Using machine learning to speed up attack attribution on the Internet of Vehicles ecosystem

Authors: George Raptis, Christina Katsini

Edited by: Christos Alexakos

Internet of Vehicles (IoV) ecosystems attract a wide and diverse range of threats such as jamming, eavesdropping, and interference, which could influence system stability, robustness, security, and privacy [1]. Their successful confrontation is critical, considering that such vulnerabilities could lead to non-effective services and even accidents damaging to life quality and human safety.

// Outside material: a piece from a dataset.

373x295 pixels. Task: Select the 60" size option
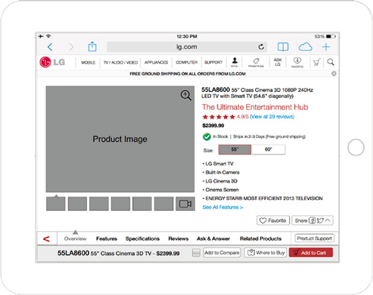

Besides developing defense mechanisms to detect attacks and apply response or mitigation strategies, performing a successful attack attribution is crucial for an organization. But what is attack attribution? To put it simply, attack attribution is the process that gives us the answer on who, how, and why performed an attack.

Attack attribution is a challenging task that takes time and requires patience. In some cases, it requires years of extensive forensic investigations [2]. These investigations are not an automatic process, but they typically require the involvement of security experts. They collect and analyze digital forensic evidence and historical data, they assess the possible incentives and motives by taking into consideration the uniqueness of the case they investigate. The accuracy and the confidence of the attack attribution depend on the available evidence and the complexity of the system that is under attack. Considering that IoV systems are complex and emerging systems, with limited available data, attack attribution is even harder.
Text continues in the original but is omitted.